Sunday, January 30, 2011

Gender Income Inequalities Part 3

Regular and Irregular Work

Many jobs are 8-4 or 9-5 hours jobs but many require hours whenever and wherever they happen to be required. When a multimillion-dollar lawsuit is in progress or a death penalty case is being appealed, the attorneys cannot quit work in the afternoon after their 8 hour shift. Nights and weekends might also be required.

In general it does not matter if the attorney is male of female but in practice women more often carry the burden of domestic responsibilities for children and the care of the home and thus these kinds of jobs are less attractive to women. Due to this, whole professions might not always be put off-limits but range of work within that profession can be restricted. Thus more often women attorneys are civil service attorneys with regular hours then working for a leading high-pressure law firm where the work week might average 60-70 hours and those hours are to be worked at unpredictable times.
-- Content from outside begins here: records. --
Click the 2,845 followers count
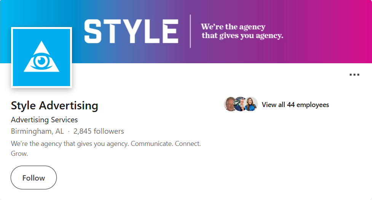 tap(99, 131)
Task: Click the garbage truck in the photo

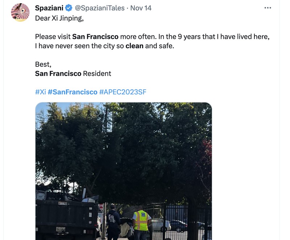Action: pos(65,214)
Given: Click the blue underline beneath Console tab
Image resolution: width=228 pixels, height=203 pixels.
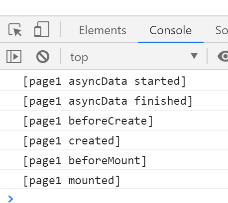Looking at the screenshot, I should (171, 43).
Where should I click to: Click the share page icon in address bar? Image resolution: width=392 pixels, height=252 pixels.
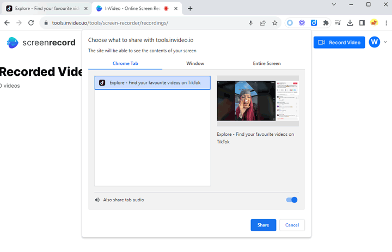[x=263, y=23]
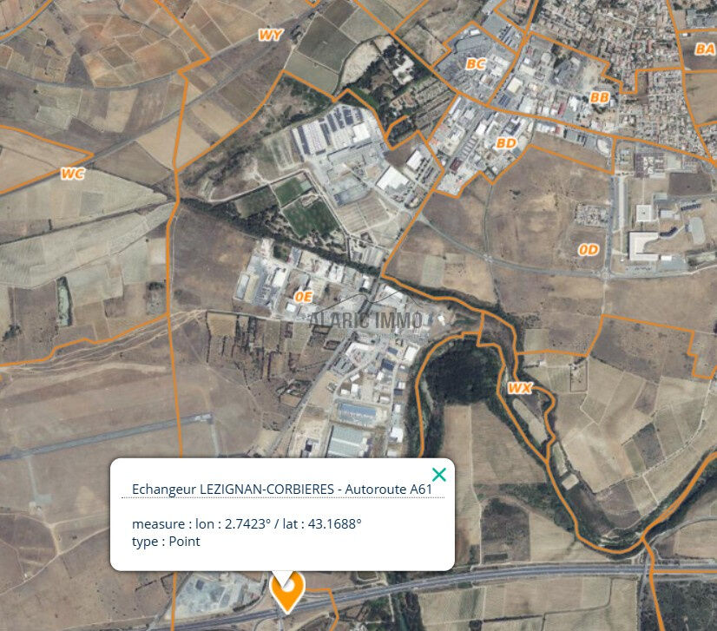Screen dimensions: 717x631
Task: Select the BD cadastral section label
Action: click(506, 143)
These law firms might also have to fly these attorneys to distant places on short notice.

Economist Thomas Sowell says that in principle this is the same problem for men and women. But in practice, a mother is more likely to stay home with children while the father is tied up at the office or flying off to someplace to deal with legal emergencies. Moreover, since men are never pregnant, women are disadvantaged in such work by the physical limitations of pregnancy. A Harvard Business Review surveyed people whose earnings were int he top 6 percent and it showed that 62% worked more than 50 hours a week and 35% worked more than 60 hours a week. Among those with "extreme" jobs-meaning high in hours and stress, lean than 20% were women. Among those people who did hold these jobs, women were only half as likely to say they wanted to still be working like this five years later.
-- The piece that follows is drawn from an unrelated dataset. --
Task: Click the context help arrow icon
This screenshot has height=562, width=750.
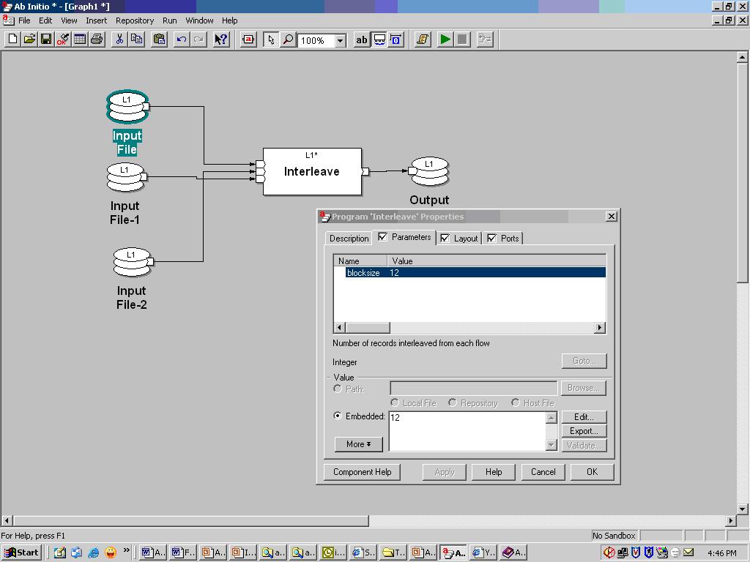Action: point(220,40)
The Economist magazine observed recently: "The main reason why women still get paid less on average then men is not they they are paid less for the same jobs but they they tend to not climb so far up the career ladder, or they choose lower-paid occupations, such as nursing and teaching."
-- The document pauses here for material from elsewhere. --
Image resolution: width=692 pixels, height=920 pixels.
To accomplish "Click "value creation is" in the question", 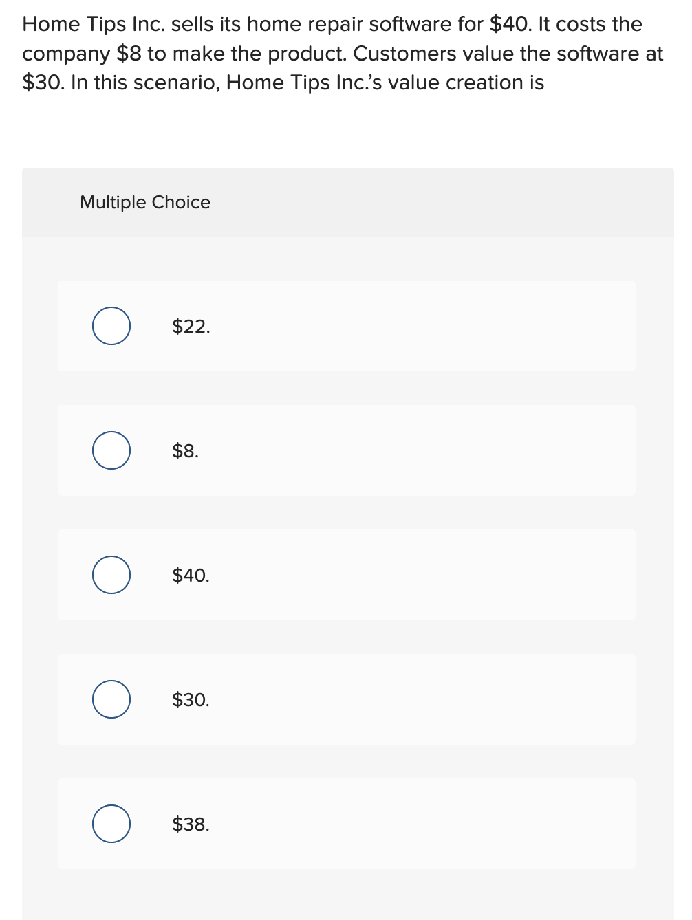I will pos(466,83).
Other studies show that jobs where women with college degrees earn at least as much as men are computer engineers, petroleum engineer, and a variety of other engineering occupations, as well as journalist, portfolio manager and medical technologist. But these jobs have fewer women than men in them. So the main reason that women are paid less than men is not that they are paid less to do the same job, but that "they are distributed differently among jobs and have fewer hours and less continuity in the labor force."

Among college-educated, never married individuals with no children who worked full-time and were from 40-64 years old, that is beyond usual child bearing years, men averaged $40,000 a year in income while women earned $47,000. Even in the top-level universities like Harvard and Yale, women have not worked full-time, or worked at all, to the same extent as male graduates. Among Yale alumni in their forties, 56% of women still worked while 90% of men did according to the New York Times. Women are also more likely to work part-time than men. This restricts the range of industries and occupations available that they can work in. Half of all women who work part-time do so in only ten industries out of 236 industries surveyed.

Domestic Responsibilities

Given the importance of being able to support having children, it should not be surprising that married men with children have usually earned the highest income of all, since higher earning are more imperative for fathers with a family to support. Marriage has the exact opposite affect on women since their domestic responsibilities are different. Women who have never married have higher average incomes than women who have, and women with no children have higher average incomes than women with children. In nations where most women get married, this can have obvious overall affects. Now that marriage rates are declining, one could see why women's incomes are gaining ground on men's income.